▶ [Instructions to follow]: Search the records for the string "computer" and report how many lines contain it, with nothing else.

▶ [Record extracts]:

------------------------------------

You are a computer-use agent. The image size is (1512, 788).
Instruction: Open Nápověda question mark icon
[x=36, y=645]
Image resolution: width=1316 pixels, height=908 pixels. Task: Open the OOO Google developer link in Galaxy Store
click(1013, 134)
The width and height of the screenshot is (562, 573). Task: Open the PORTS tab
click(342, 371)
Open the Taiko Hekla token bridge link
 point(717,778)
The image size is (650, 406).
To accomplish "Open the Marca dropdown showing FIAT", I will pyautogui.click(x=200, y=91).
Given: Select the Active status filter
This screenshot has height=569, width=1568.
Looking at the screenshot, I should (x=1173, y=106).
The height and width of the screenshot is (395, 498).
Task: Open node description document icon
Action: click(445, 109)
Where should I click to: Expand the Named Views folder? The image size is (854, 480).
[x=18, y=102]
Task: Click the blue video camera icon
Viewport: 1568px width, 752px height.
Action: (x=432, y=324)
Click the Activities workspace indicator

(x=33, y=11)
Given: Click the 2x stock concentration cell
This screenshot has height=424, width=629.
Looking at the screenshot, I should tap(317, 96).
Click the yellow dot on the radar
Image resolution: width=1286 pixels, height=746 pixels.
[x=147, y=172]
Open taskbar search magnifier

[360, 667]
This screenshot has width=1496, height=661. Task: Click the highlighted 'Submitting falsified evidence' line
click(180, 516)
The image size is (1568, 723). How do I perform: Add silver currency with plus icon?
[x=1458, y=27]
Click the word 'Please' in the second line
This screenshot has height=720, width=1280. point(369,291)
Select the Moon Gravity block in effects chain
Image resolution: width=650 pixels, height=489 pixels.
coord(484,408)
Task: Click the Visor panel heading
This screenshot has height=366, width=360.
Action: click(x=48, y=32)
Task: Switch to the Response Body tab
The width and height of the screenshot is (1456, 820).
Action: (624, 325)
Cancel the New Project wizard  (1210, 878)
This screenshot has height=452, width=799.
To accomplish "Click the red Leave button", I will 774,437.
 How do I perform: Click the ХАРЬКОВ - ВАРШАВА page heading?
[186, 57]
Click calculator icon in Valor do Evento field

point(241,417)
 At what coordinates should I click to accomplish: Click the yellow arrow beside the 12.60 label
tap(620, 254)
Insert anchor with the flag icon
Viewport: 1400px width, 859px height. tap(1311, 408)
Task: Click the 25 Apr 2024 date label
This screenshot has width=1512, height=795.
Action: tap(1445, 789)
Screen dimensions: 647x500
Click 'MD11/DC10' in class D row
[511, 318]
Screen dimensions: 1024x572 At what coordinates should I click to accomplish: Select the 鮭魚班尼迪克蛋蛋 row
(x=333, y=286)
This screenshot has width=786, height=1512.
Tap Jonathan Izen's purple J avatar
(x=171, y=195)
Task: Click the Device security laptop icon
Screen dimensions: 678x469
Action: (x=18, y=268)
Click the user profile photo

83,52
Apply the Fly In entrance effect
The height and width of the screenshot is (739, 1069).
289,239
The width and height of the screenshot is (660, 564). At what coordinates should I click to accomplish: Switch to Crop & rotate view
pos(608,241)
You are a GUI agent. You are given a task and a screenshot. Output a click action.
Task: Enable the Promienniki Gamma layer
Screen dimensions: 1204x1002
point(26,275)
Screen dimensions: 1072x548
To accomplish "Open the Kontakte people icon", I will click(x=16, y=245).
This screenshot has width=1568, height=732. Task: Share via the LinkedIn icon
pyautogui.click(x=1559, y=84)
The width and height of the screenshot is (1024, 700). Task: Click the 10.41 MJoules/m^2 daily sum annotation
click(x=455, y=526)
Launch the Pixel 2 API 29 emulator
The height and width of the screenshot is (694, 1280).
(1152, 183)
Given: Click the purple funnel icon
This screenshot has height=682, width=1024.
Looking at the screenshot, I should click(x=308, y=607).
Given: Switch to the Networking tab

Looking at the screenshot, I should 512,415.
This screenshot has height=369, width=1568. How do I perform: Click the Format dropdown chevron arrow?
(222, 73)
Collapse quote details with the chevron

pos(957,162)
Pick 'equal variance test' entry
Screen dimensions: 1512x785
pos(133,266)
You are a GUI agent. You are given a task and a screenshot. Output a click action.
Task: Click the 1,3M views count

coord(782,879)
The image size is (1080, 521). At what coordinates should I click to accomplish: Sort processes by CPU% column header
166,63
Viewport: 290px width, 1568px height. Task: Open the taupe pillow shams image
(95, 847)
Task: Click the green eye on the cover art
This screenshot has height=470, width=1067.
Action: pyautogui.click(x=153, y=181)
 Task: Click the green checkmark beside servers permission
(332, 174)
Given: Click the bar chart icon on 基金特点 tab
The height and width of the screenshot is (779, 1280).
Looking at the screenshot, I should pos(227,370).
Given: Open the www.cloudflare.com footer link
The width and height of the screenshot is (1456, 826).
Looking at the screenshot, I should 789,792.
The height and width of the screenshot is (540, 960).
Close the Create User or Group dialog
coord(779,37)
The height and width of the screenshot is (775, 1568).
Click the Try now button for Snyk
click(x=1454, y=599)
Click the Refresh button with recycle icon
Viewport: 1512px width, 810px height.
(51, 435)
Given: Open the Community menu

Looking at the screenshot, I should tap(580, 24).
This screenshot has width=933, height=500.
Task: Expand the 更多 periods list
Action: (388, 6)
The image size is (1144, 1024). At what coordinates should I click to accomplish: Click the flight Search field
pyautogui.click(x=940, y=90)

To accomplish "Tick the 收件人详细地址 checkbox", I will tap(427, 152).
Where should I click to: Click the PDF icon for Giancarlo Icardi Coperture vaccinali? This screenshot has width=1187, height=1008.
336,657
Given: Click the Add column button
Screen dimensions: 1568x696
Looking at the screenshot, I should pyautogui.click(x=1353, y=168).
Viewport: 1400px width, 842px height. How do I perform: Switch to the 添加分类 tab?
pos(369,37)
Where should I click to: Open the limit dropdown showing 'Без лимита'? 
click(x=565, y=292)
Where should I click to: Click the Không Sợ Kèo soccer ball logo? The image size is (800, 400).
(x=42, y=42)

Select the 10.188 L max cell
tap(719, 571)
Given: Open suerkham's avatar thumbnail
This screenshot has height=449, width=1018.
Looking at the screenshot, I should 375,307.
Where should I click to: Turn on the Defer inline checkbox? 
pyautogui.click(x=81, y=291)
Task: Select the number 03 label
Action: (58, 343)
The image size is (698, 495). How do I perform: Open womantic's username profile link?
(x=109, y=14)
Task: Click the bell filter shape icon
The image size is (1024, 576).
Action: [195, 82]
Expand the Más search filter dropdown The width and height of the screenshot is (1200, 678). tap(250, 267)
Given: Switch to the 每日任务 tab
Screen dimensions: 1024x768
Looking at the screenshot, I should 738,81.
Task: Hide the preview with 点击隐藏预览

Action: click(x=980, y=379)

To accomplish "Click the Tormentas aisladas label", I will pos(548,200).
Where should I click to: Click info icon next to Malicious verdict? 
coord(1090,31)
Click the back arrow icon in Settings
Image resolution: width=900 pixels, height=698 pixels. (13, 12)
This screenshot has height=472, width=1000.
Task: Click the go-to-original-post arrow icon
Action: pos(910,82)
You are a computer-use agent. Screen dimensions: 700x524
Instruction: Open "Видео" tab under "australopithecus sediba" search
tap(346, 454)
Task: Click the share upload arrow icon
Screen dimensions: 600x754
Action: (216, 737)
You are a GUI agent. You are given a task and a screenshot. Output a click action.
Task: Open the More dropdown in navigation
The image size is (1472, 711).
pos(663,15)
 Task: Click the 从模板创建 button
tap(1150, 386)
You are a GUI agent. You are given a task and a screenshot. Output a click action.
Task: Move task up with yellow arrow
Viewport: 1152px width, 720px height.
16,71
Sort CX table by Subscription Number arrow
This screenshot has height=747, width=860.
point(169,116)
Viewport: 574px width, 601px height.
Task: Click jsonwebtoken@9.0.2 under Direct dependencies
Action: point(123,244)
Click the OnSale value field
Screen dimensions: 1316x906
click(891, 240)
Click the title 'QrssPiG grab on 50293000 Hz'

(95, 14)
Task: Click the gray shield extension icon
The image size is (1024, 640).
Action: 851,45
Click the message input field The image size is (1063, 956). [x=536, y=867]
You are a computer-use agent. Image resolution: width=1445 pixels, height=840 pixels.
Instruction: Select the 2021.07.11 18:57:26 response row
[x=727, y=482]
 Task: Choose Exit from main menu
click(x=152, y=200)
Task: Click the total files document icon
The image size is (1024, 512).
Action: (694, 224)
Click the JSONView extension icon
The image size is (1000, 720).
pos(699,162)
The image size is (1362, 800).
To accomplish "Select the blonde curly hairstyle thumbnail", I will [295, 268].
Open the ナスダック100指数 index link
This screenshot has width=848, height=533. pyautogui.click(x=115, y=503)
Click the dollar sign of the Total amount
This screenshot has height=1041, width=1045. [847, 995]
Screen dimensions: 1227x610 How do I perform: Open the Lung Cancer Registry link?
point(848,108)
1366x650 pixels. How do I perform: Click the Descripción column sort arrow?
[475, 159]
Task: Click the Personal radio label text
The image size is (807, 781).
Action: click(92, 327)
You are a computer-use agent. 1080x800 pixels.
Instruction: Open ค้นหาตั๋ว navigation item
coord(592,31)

------------------------------------

▶ [Answer section]: 4